当肿瘤细胞产生的蛋白进入血液循环时,可以从周边血液测出这些蛋白的含量,作为一种肿瘤标志目前在临床较广泛使用,SCC主要存在于鳞癌成分的宫颈癌中,与临床分期,肿瘤大小及预后有关,许多学者的研究表明:SCC>4ng/ml者淋巴结转移的危险性是SCC<4ng/ml者的8倍,提示约2/3的SCC升高患者中有淋巴结转移,尽管这种指标在血中的浓度治疗后下降,病情复发时可上升,有助于临床判断病情的变化,但是SCC仅在部分患者中有所反映,SCC低或正常并不能排除淋巴结转移问题,因此临床只作为参考,要结合其他检查综合分析,才能做出诊断。

4.コルポスコピー

阴道镜是一种内窥镜,在强光源下用双目立体放大镜(6~40倍),一般放大20倍左右直接观察宫颈上皮和血管的细微形态变化,凡阴道(宫颈)脱落细胞学巴氏Ⅱ级以上,ASCUS或宫颈上皮内低度瘤变以及临床可疑癌或癌前病变时均应进行阴道镜检查,目的是协助定位活检,提高取材的阳性率,此外亦可用于宫颈癌术后,放疗后的随诊观察。

5.活体组织检查

宫颈癌在临床所进行的各项检查都是诊断所需的重要环节,但是活体组织检查是诊断子宫颈癌最可靠的依据,进行活体组织检查时应该注意以下几个问题:

(1)早期宫颈癌应在阴道镜下可疑或异常上皮和血管部位定位取材,以提高活检的检出率。

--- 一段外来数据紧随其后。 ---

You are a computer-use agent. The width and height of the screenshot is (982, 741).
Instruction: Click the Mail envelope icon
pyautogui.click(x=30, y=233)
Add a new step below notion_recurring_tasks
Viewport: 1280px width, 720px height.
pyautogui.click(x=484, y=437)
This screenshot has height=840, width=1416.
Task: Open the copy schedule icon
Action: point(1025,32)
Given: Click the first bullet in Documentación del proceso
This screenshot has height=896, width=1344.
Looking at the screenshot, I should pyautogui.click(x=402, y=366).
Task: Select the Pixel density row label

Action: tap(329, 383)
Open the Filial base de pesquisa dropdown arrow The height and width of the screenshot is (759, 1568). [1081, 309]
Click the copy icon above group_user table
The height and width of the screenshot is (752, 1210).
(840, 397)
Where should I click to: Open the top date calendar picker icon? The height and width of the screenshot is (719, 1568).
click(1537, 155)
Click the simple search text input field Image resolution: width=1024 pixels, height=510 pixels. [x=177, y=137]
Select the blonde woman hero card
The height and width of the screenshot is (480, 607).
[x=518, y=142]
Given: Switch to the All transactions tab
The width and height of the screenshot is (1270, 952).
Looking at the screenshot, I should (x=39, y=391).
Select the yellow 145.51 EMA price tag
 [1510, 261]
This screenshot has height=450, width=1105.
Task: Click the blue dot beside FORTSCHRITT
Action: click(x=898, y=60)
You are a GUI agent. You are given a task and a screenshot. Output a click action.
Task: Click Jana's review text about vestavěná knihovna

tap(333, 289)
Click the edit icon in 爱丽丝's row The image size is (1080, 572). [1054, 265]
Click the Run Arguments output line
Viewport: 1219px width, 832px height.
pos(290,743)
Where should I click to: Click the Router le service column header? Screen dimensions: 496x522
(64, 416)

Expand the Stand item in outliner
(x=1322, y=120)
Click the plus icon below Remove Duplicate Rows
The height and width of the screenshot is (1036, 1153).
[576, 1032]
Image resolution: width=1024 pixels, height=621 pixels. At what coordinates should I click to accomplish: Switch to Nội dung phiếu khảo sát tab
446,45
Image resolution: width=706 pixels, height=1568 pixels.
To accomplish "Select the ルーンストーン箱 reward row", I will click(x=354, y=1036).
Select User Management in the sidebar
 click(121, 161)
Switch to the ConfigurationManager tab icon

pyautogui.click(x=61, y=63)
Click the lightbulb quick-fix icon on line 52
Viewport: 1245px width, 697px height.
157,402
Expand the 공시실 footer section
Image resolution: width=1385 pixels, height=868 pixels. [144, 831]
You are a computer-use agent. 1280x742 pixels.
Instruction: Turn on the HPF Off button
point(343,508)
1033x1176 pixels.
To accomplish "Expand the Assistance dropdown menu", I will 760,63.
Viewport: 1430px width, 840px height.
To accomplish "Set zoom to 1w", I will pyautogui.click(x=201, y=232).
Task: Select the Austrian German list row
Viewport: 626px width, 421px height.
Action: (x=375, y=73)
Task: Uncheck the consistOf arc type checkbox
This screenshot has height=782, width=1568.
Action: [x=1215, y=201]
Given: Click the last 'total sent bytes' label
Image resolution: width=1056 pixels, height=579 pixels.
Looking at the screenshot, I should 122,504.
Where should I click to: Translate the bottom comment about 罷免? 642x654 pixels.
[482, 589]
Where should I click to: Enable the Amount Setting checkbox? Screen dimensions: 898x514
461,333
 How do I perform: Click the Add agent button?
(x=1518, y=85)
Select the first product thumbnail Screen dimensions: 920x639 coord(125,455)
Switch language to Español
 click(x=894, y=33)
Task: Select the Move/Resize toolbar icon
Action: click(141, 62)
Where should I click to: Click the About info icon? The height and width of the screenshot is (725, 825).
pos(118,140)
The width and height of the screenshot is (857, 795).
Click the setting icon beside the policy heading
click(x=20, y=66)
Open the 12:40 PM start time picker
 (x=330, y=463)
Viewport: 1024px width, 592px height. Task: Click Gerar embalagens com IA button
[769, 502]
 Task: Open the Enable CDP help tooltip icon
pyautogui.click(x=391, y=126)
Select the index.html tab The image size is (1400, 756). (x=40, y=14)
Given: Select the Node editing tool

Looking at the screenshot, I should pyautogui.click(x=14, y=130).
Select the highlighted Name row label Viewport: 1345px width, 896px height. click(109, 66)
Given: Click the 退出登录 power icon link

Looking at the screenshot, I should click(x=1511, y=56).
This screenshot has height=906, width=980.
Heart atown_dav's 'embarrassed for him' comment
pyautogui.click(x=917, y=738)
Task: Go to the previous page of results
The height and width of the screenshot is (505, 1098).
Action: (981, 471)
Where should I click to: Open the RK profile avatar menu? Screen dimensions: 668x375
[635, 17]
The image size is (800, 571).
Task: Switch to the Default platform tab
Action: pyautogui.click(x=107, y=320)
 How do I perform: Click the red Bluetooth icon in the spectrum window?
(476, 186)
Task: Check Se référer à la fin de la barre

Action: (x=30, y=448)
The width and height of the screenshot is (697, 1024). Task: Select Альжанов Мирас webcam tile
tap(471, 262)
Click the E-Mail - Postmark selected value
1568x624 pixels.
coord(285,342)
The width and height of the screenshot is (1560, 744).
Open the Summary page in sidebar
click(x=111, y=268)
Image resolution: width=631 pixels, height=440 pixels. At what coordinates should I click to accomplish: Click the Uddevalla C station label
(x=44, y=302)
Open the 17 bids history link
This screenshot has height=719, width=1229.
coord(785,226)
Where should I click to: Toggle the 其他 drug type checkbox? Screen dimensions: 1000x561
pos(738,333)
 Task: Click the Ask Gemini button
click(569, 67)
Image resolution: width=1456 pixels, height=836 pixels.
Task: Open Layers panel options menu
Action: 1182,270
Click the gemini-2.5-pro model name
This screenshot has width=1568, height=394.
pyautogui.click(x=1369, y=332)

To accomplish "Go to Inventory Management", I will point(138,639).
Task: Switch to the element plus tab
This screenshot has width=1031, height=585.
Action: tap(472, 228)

(2)无阴道镜检查条件时做碘试验(席勒试验),将碘液涂于宫颈表面,正常细胞含糖原而呈黑色,异常细胞不含糖原而不着色,为活检取材处。

(3)肿瘤合并感染时,应从新鲜的瘤组织或病变的边缘处取材,以防所取为坏死或炎性组织而掩盖深处的肿瘤实质。

(4)即使临床体征,局部病变很像癌瘤,也要做活体组织检查,有些良性病变如慢性宫颈炎,宫颈结核,宫颈血管瘤等外观很像肿瘤,仅凭肉眼观察是不能做出诊断的,必须由活体组织检查来证实,必要时刮取颈管内组织一并送病理检查。

(5)如果宫颈肿瘤明显存在,但经多次活检甚至阴道镜下多点取材仍为阴性结果,则要在深部取材或切取活检帮助明确诊断,以免漏诊。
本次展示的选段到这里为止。